Le style soviétique a connu une hausse de sa popularité également en raison du phénomène de la « mode moche », très prisée de nos jours. De nombreux designers modernes souhaitent donc que les images de la culture soviétique soient interprétées avec dérision dans la mode des jeunes. La marque Vetements est à cet égard un bon exemple.

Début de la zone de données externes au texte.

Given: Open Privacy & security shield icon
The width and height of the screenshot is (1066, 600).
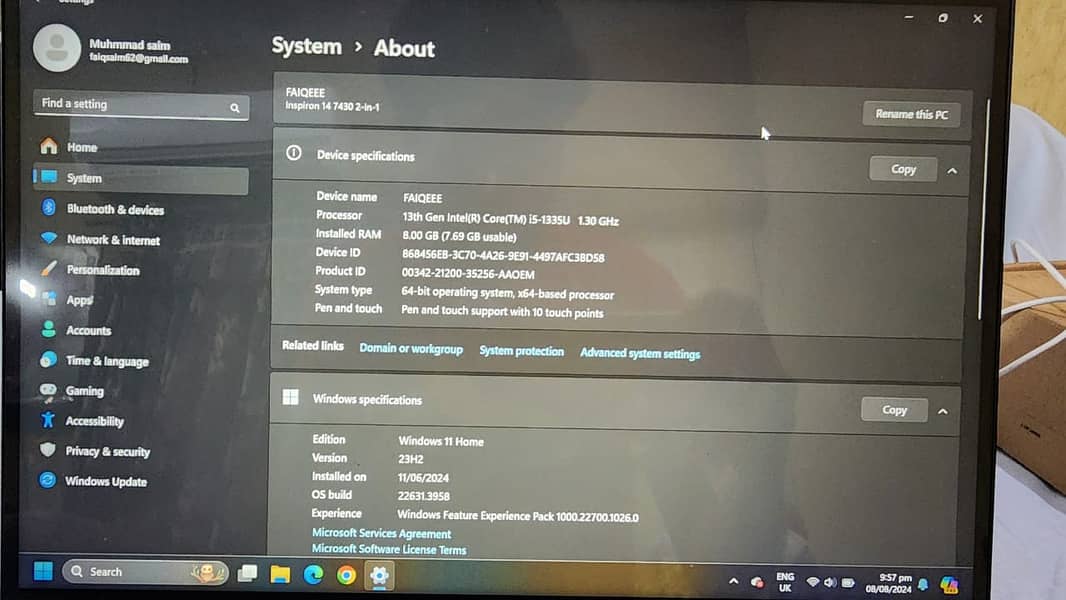Looking at the screenshot, I should tap(47, 451).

Elle a été fondée en 2009 par Demna et Gouram Gvasalia, deux frères aux racines géorgiennes. Leurs pièces vestimentaires sont devenues populaires auprès des jeunes du monde entier. Demna est à présent directeur de création pour Balenciaga, une marque à la longue et riche histoire. Or, à ce poste, il continue d’utiliser des motifs soviétiques dans ses collections. Contrairement à l'enthousiasme avant-gardiste de Rubchinskiy, Demna a tendance à être plus réfléchi dans son utilisation des symboles soviétiques. C’est pourquoi un portrait de Viktor Tsoï apparaît sur ses sweats à capuche et des tatouages en forme de dômes en or - empruntés à l’esthétique des détenus des prisons soviétiques - sont visibles sur ses cols roulés translucides. Ces tenues sont accompagnées de sacs en filet, les fameux « avoskas » soviétiques, sans lesquels aucun citoyen ne quittait à l’époque sa demeure. De plus, ces sacs s’avèrent écologiques, car réutilisables, ce qui les rend particulièrement pertinents en ces temps soucieux de l'environnement.